< Jesaja 62 >
1 Om wille van Sion Mag Ik niet zwijgen, Om wille van Jerusalem Mag Ik niet rusten: Tot zijn gerechtigheid als de dageraad glanst, Zijn heil als een brandende fakkel;
Je ne me tairai point sur Sion; je ne cesserai de parler de Jérusalem, jusqu'à ce que la lumière de sa justice ait paru, et que mon salut soit allumé comme une lampe.
2 En de volkeren uw gerechtigheid zien, Alle vorsten uw glorie! Met een nieuwe naam zal men u noemen, Die Jahweh’s mond zal bepalen;
Et les nations verront ta justice, et les rois ta gloire, et on t'appellera d'un nom nouveau, et c'est le Seigneur qui te le donnera.
3 Gij zult een erekroon zijn In de hand van Jahweh, Een koninklijke diadeem In de hand van uw God.
Et tu seras une couronne de beauté dans la main du Seigneur, et un diadème royal dans la main de ton Dieu.
4 Men zal u niet langer "Verlatene" noemen, En uw land niet "Verwoesting". Neen, gij zult heten: "Mijn welbehagen", En uw land: "De Gehuwde"! Want Jahweh heeft behagen in u, En uw land wordt gehuwd.
Et on ne t'appellera plus la Délaissée; et ta terre ne sera plus appelée Déserte. Car tu seras appelée Mon plaisir, et ta terre, la Terre habitée;
5 Zoals een jongeman zijn meisje trouwt, Zal Hij, die u opbouwt, u huwen; En zoals een bruidegom zich verheugt in zijn bruid, Zal uw God zich verheugen in u.
Tel le jeune homme demeure avec la vierge qu'il a épousée, tels tes fils résideront en toi; et le Seigneur se réjouira en toi, comme l'époux en son épouse.
6 Op uw muren, Jerusalem, Heb Ik wachters geplaatst; De ganse dag, de ganse nacht, Geen ogenblik mogen ze zwijgen! Gij, die Jahweh moet manen, houdt u niet stil,
Et sur tes remparts, Jérusalem, j'ai placé tout le jour, et toute la nuit, des sentinelles qui ne cesseront jamais de faire mention du Seigneur
7 En laat Hem geen rust: Totdat Hij Jerusalem heeft hersteld, En tot glorie der aarde gemaakt!
(Car nul n'est semblable à vous), jusqu'à ce qu'il ait affermi son peuple, et fait de Jérusalem la joie de la terre.
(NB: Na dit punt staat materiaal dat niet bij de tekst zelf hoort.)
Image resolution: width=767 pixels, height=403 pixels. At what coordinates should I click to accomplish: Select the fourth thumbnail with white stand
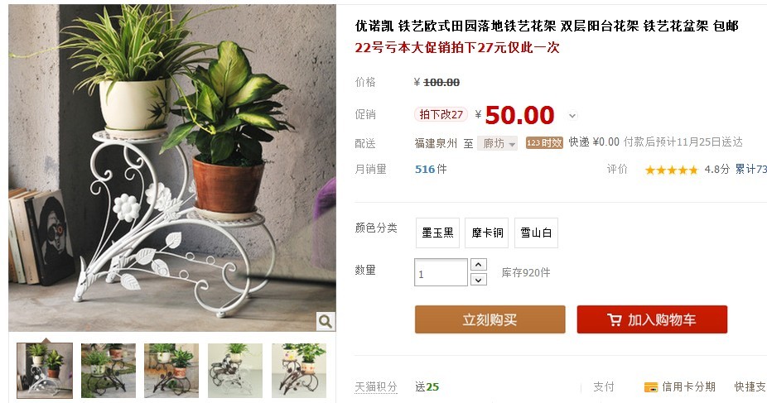click(x=235, y=370)
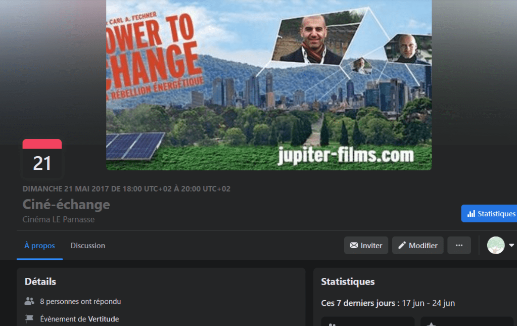This screenshot has width=517, height=326.
Task: Click the flag icon beside Évènement de Vertitude
Action: [x=29, y=319]
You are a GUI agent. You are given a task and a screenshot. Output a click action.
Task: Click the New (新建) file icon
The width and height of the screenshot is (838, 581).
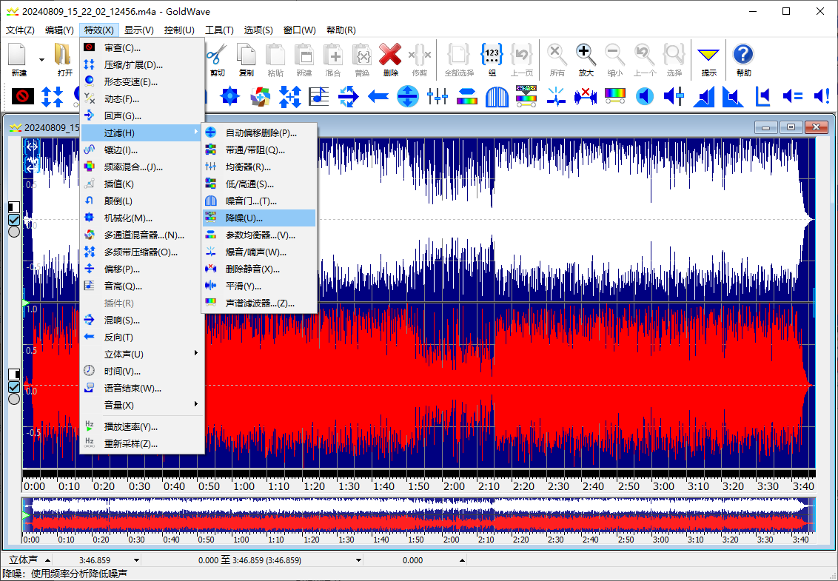(x=18, y=55)
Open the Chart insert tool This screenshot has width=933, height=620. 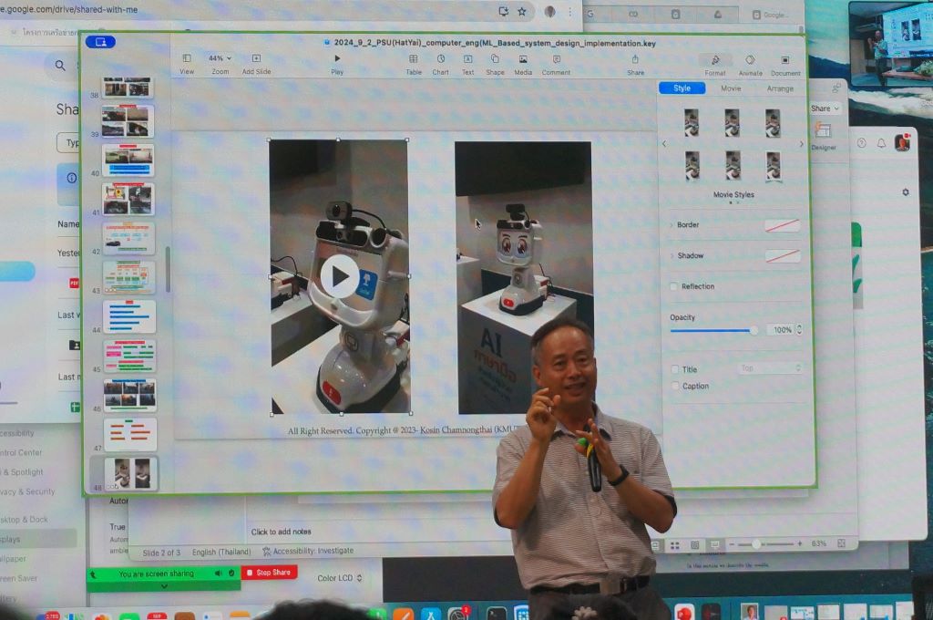coord(440,59)
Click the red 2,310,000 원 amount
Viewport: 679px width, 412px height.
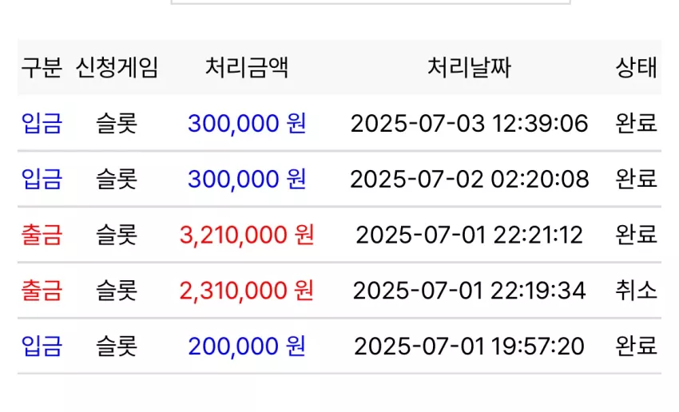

8 Bij zijn rechterhand heeft Jahweh gezworen, En bij zijn machtige arm: Nooit geef Ik uw koren tot spijs voor uw vijand, Nooit drinken vreemden uw most, de vrucht van uw zwoegen;
Ainsi a juré le Seigneur par sa gloire, et par la puissance de son bras: Je ne donnerai plus ton pain et tes vivres à tes ennemis; les fils des étrangers ne boiront plus ton vin, fruit de tes fatigues.
9 Maar die graan binnenhalen, zullen het eten, En Jahweh loven; Die de wijn oogsten, zullen hem drinken In mijn heilige hallen.
Mais ceux qui auront récolté le froment s'en nourriront, et ils loueront le Seigneur; et ceux qui auront recueilli le vin le boiront dans mes saints parvis.
10 Trekt weg, trekt weg door de poorten, Baant een weg voor het volk; Maakt effen, maakt effen de heirbaan, En verwijdert de stenen; Steekt de banier Voor de volkeren omhoog:
Franchissez mes portes; préparez la voie à mon peuple; ôtez du chemin les pierres d'achoppement; levez l'étendard pour les nations.
11 Zie, Jahweh laat het verkonden Tot aan de grenzen der aarde! Zeg tot de dochter van Sion: Zie, Hij komt, uw Verlosser! Zijn beloning komt met Hem mee, Zijn vergelding gaat voor Hem uit!
Car voilà que le Seigneur a proclamé ces mots jusqu'aux extrémités de la terre: Dites à la fille de Sion: Voilà que le Sauveur est venu à toi ayant ses récompenses et son œuvre devant lui.
12 Hèm zal men noemen: "Het heilige volk, Door Jahweh verlost"; En gij zult heten: "De lang gezochte, De stad, die nooit wordt verlaten"!
Et il donnera à ton peuple le nom de peuple saint, racheté par le Seigneur; et tu seras appelée la Ville désirée et non la Ville abandonnée.